Table[HypergeometricPFQ[{(5 - n)/6, (4 - n)/6, (3 - n)/6, (2 - n)/6, (1 - n)/6, (0 - n)/6}, {(4 - n)/5, (3 - n)/5, (2 - n)/5, (1 - n)/5, (0 - n)/5}, 6^6/-5^5], {n, 50}]
{1, 1, 1, 1, 1, 2, 3, 4, 5, 6, 7, 9, 12, 16, 21, 27, 34, 43, 55, 71, 92, 119, 153, 196, 251, 322, 414, 533, 686, 882, 1133, 1455, 1869, 2402, 3088, 3970, 5103, 6558, 8427, 10829, 13917, 17887, 22990, 29548——A005708。
Table[HypergeometricPFQ[{(3 - n)/4, (2 - n)/4, (1 - n)/4, (0 - n)/4}, {(1 - n)/2, (0 - n)/2}, 4^4/2^2], {n, 50}]
{1, 1, 1, 3, 7, 13, 21, 43, 103, 237, 493, 1051, 2463, 6013, 14197, 33003, 79351, 198733, 499773, 1244347, 3124303, 8038941, 20991493, 54843403, 143628327, 380955373, 1024406221, 2772060123——OEIS没有了。
Table[HypergeometricPFQ[{(4 - n)/5, (3 - n)/5, (2 - n)/5, (1 - n)/5, (0 - n)/5}, {(1 - n)/2, (0 - n)/2}, 5^5/-2^2], {n, 50}]
{1, 1, 1, 1, 7, 25, 61, 121, 211, 697, 3025, 10801, 31231, 76921, 228517, 939625, 3946891, 14390041, 45049081, 143927137, 566622775, 2514795481, 10561116301, 39278788441, 140006432707——OEIS没有了。
Table[HypergeometricPFQ[{(4 - n)/5, (3 - n)/5, (2 - n)/5, (1 - n)/5, (0 - n)/5}, {(2 - n)/3, (1 - n)/3, (0 - n)/3}, 5^5/3^3], {n, 50}]

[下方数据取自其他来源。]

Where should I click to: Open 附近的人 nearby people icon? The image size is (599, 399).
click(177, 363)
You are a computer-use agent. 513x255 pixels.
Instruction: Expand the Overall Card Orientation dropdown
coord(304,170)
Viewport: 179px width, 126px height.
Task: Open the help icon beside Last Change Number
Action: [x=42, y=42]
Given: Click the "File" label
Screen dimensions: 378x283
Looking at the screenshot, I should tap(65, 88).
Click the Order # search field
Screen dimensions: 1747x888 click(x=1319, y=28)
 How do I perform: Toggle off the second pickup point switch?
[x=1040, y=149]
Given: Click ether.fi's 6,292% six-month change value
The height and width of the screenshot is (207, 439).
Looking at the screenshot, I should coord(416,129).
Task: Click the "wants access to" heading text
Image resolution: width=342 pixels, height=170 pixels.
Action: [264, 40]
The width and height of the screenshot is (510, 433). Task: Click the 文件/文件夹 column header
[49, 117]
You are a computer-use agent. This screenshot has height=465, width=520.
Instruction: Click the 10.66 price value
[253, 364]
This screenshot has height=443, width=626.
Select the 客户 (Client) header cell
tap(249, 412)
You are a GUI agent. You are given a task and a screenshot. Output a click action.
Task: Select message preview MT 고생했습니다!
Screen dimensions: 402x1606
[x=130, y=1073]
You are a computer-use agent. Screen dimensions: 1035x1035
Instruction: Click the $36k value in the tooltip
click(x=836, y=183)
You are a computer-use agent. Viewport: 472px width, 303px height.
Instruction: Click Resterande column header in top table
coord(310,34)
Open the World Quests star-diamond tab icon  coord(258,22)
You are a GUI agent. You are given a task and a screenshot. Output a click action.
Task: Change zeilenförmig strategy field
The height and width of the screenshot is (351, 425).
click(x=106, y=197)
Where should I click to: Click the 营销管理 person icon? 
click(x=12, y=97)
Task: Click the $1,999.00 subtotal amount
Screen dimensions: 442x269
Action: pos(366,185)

{1, 1, 1, 1, 3, 7, 13, 21, 31, 55, 117, 253, 511, 951, 1765, 3517, 7503, 16231, 34021, 69405, 142687, 303703, 666501, 1469341, 3200335, 6921447, 15106693, 33614461, 75869151, 171629335——OEIS没有了。